─── Information ───
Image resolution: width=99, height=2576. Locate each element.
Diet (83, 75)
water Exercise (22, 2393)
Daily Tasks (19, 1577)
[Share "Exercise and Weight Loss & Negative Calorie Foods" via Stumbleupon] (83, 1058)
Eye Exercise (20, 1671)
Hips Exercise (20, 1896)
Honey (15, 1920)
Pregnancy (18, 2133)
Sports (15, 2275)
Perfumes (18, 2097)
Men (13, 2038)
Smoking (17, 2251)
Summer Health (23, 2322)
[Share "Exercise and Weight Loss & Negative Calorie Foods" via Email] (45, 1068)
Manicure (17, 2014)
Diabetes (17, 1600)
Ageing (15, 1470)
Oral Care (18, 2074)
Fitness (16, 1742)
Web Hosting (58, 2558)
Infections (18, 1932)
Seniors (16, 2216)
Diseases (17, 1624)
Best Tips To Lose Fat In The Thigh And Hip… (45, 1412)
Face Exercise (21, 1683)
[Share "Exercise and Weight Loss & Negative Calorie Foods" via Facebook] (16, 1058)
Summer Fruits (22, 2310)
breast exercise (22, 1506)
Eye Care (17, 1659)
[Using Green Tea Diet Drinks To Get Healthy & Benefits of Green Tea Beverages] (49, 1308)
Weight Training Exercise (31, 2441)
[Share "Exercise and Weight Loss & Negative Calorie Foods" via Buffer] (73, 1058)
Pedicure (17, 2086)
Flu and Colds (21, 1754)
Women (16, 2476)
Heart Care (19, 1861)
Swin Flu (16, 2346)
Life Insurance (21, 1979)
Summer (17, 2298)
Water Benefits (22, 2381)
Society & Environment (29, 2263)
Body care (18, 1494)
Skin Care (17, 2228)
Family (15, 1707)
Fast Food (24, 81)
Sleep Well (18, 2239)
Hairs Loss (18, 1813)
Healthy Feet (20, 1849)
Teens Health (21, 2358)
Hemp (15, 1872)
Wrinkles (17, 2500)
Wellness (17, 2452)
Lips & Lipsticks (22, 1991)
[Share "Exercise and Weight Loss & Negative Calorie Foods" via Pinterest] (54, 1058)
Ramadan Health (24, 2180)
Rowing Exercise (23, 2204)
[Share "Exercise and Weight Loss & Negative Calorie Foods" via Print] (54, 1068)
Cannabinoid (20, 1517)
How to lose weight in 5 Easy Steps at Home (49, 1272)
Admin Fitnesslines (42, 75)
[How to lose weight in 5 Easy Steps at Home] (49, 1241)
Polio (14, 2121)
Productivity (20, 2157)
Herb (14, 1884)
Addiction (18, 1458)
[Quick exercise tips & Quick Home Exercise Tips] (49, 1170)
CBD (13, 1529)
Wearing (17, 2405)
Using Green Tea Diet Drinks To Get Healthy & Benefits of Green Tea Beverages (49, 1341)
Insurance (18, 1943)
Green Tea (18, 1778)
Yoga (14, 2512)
───
## Your instructions
Beginning with the line that has "CBD (13, 1529)", set down each line through the last one above, exactly, and nothing else.

## Final answer
CBD (13, 1529)
Wearing (17, 2405)
Using Green Tea Diet Drinks To Get Healthy & Benefits of Green Tea Beverages (49, 1341)
Insurance (18, 1943)
Green Tea (18, 1778)
Yoga (14, 2512)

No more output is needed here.